Southern Oregon possesses several rivers and their attendant seaports. The most southerly is the Rogue River, which has a course of about one hundred miles, running through a very fertile but secluded valley. The bar at the entrance is shifting, and the channel very variable; but it is entered by both small steamers and by the coasting schooners which ply along the coast, with San Francisco as their port of delivery.
Coos Bay, some sixty miles to the north of the Rogue River, needs a fuller description, as it is the headquarters of the coal and lumber business of Southern Oregon. Detailed reports of the coal-basin give not less than seventy-five thousand acres of coal-bearing land, estimated to produce from the one vein at present worked not less than four hundred and fifty million tons of coal. As many as six workable seams are, however, known to exist, including one which has been prospected to eleven feet in thickness. Five coal-mines have been opened, which are capable of producing about two thousand tons of coal daily. The working of these mines is of an inexpensive character, much of the mineral being accessible from adits or galleries delivering their produce on the hill-sides.
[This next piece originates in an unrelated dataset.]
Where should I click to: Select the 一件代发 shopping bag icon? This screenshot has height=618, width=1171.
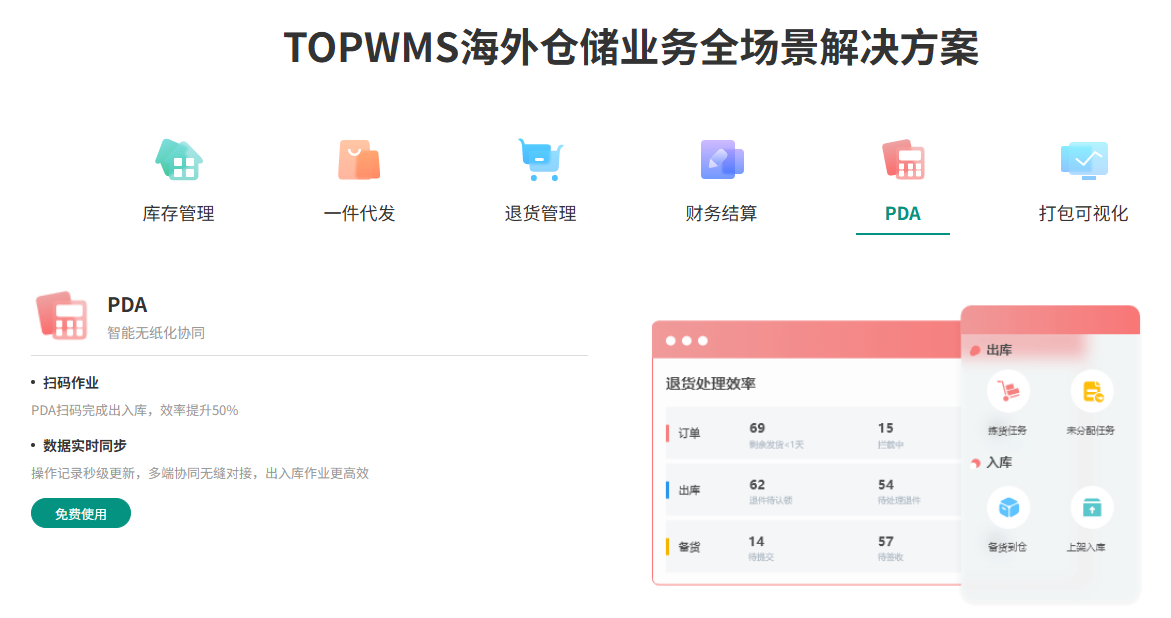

The lumber shipped at Coos Bay is yielded by four large steam saw-mills, with an aggregate capacity of about one hundred and fifteen thousand feet per day.
There are also four ship-yards, from which between forty and fifty vessels have been launched, even up to two thousand tons burden.
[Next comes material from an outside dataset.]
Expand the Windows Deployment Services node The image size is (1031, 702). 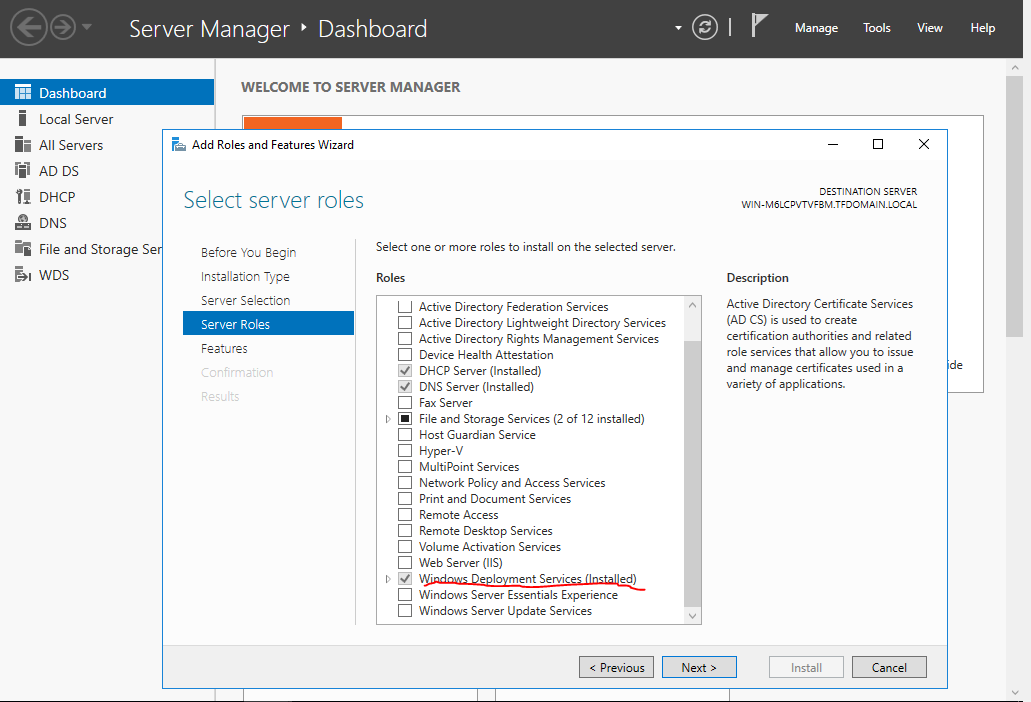click(388, 579)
The value of coal and lumber exported from Coos Bay was upward of $445,000 in the year 1877, according to the statistics collected by a committee of residents, when application was about to be made to Congress for an appropriation for the improvement of the harbor. It was then reported that a railroad was found to be practicable from Coos Bay along the Coquille Valley across the Coast Mountains. Such a line would then pass through the Umpqua Valley to Roseburg, with a practicable extension up the North Fork of the Umpqua River and through the Cascade Mountains into Eastern Oregon.
SHIFTING AND BLOWING SANDS.It was ascertained that the chief difficulty in improving the entrance to the port lay in the enormous quantity of movable and shifting sand, driven along the coast southward by the prevalent summer northwest winds, and then returned by the winter southwest gales.
So violent is this action that it is thus described: "Large tracts to the north of Coos Bay and along the rock separating its lower part from the sea, where once stood farms and pine-forests, are now buried to the tops of the highest trees. Immense quantities of this wind-borne sand are constantly going into the bay, and by its swift currents are carried out to form the bar, or be deposited in the bight to the east and north of the cape."
Let me quote a short description of this section of the country, on which before many years the tide of immigration must roll in. The writer is the Hon. B. Hermann, who is doing all in his power to draw public attention to his district:
"Ten-mile and Camas Valleys, being respectively ten and fifteen to twenty-five miles from the terminus of the Oregon and California Railroad at Roseburg, are without any other outlet. The cost of teaming to this point, added to the present exorbitant rates of railway freights, discourages the farmers of those sections in the cultivation of the soil. And yet some of the best and most extensive wheat-fields of the country are within those circuits, while a vast area is left annually to grow brush and weeds, and to remain of comparatively little value, which should otherwise contribute to the harvest of thousands of bushels of the finest grain.
"From Camas Valley, and along the Middle Fork of the Coquille River, until its junction with the main stream is reached, a distance of twenty-eight miles by survey, three fourths of the route is without even a wagon-road communication, travel being by trail, with ox and sled, saddle and pack horse. And yet there is found a goodly population, having substantial improvements, some very good farms in cultivation, with flouring-mills for the local accommodation.